Setiap tokoh memiliki problem sendiri-sendiri yang diakibatkan oleh ketersituasian tertentu mereka. Pada pencarian diri dalam problem-problem itu, pada tikungan jalan tertentu mereka saling berpapasan tanpa saling mengenal, terkadang mereka berpapasan dan bergandengan tangan. Film ini pada akirnya sepertinya hendak mengelaborasi bahwa pada diri setiap manusia selalu saja ada problem; entah dalam rupa seperti apa. Problem-problem itu lantas membawa tokoh-tokoh yang diceritakan di sini berada dalam moment putus asa, kehilangan harapan, lantas terjebak pada mencari solusi gampang yang terkesan seperti berlari dari problem itu. Namun, demikianlah. Malam semakin larut, silahkan menonton atau mengingat kembali apa yang telah kau tonton dari besutan Paul Thomas Anderson bertarik 1999 ini.

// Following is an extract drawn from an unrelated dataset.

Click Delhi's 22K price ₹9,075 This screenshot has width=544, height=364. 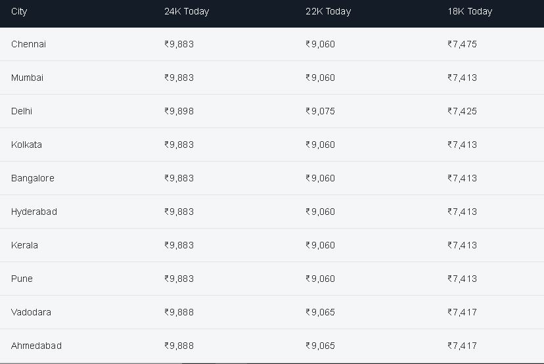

Harusnya saya tak lupa untuk menyinggung sedikit perihal scene terakir di mana terjadi hujan katak di tempat itu. Hujan katak ini terjadi ketika tokoh-tokoh itu berada dalam moment ketakpercayaan diri yang sungguh akibat problem mereka masing-masing. Dan mereka tengah dalam proses menjalankan solusi yang seperti telah disebutkan di paragraf sebelumnya; Linda yang sedang menenggak obat-obatan di mobilnya, Jim yang baru pulang dari kencannya dengan Claudia, Claudia yang menangisi nasib sambil piatu di apartemennya, Frank sedang mengeluarkan segala kebencian dan dendam terpendam atas ayahnya disaksikan oleh Phil sang perawat kesepian, ect. Saat itulah tiba-tiba hujan katak terjadi dan setelah berakir hujan katak itu, segala problem terpecahkan dan hidup menjadi bahagia untuk semua tokoh tersebut. Saya teringat formula deus ex machine dalam drama klasik Erupidies kalau tak salah. Demi memecahkan problem-problem itu, lautan manusia yang tak saling mengenal dan tidak terjalin hubungannya dengan baik ini butuh sesuatu yang lain, semacam mana dari surga untuk memecahkannya. Menghadapi hal-hal demikian lantas membutuhkan sesuatu yang lain yang jatuh dari entah, manusia seakan kehilangan otaknya dan tubuhnya untuk memecahkan itu sendiri dari dirinya dan kehidupannya.***
*Catatan: Dipublikasikan pertama kali di blog pribadi yang lama pada, 26 Januari 2011.